(Screenshot grounding data)
· · ·

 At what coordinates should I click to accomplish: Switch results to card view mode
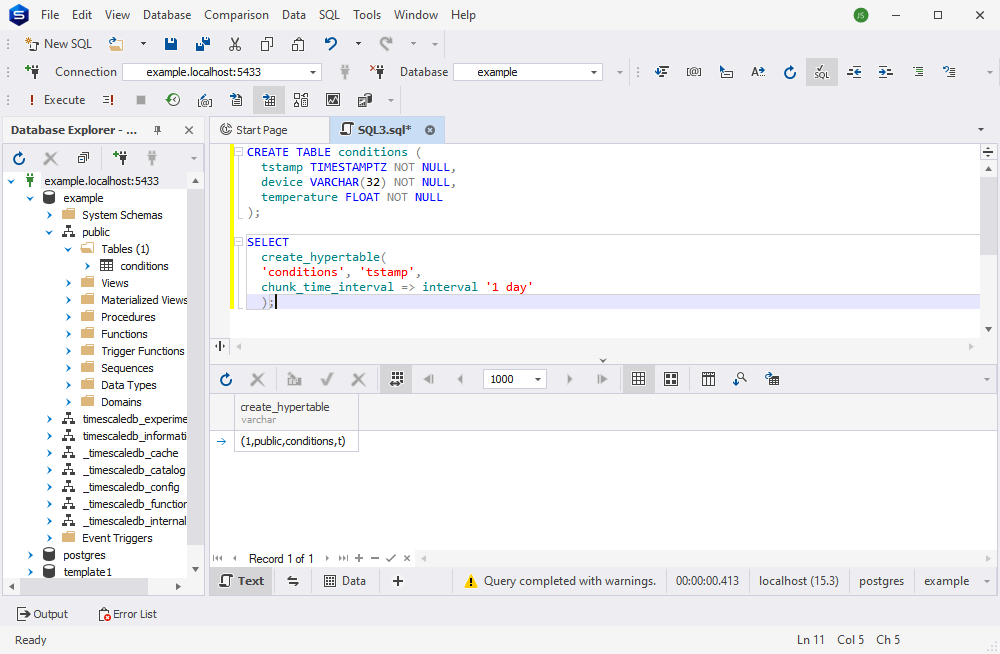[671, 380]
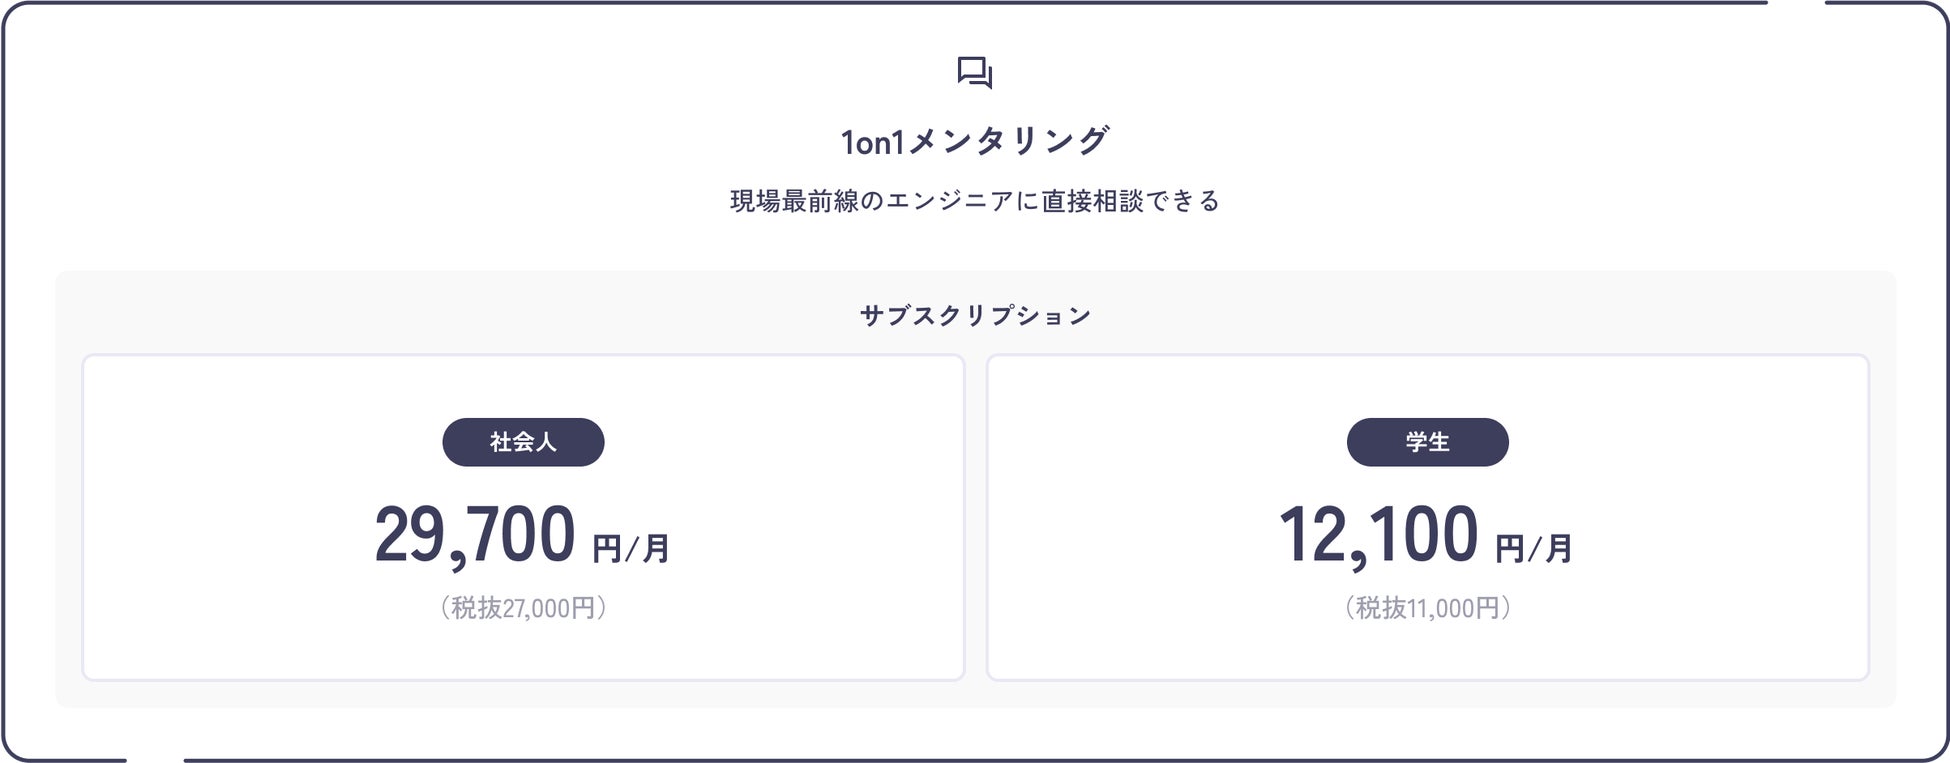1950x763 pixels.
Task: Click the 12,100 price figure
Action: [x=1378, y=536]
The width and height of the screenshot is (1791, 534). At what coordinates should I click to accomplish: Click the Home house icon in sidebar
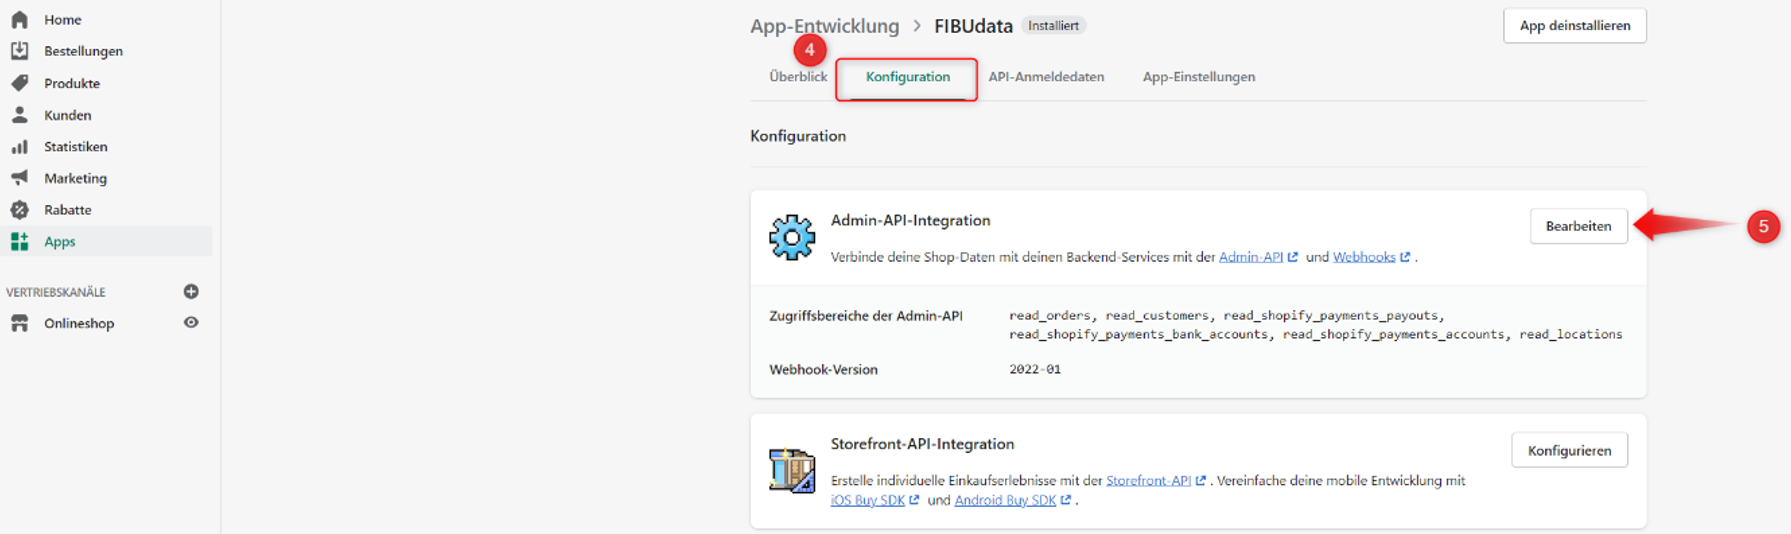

· · ·

* _What you should do_: Produce an exact copy of each line of data, skipping embedded images.

* _Answer for this exercise_:
 At what coordinates should I click to accomplish: Switch results to card view mode
[671, 380]
1950x763 pixels.
Task: Click the 12,100 price figure
Action: [x=1378, y=536]
The width and height of the screenshot is (1791, 534). At what coordinates should I click to accomplish: Click the Home house icon in sidebar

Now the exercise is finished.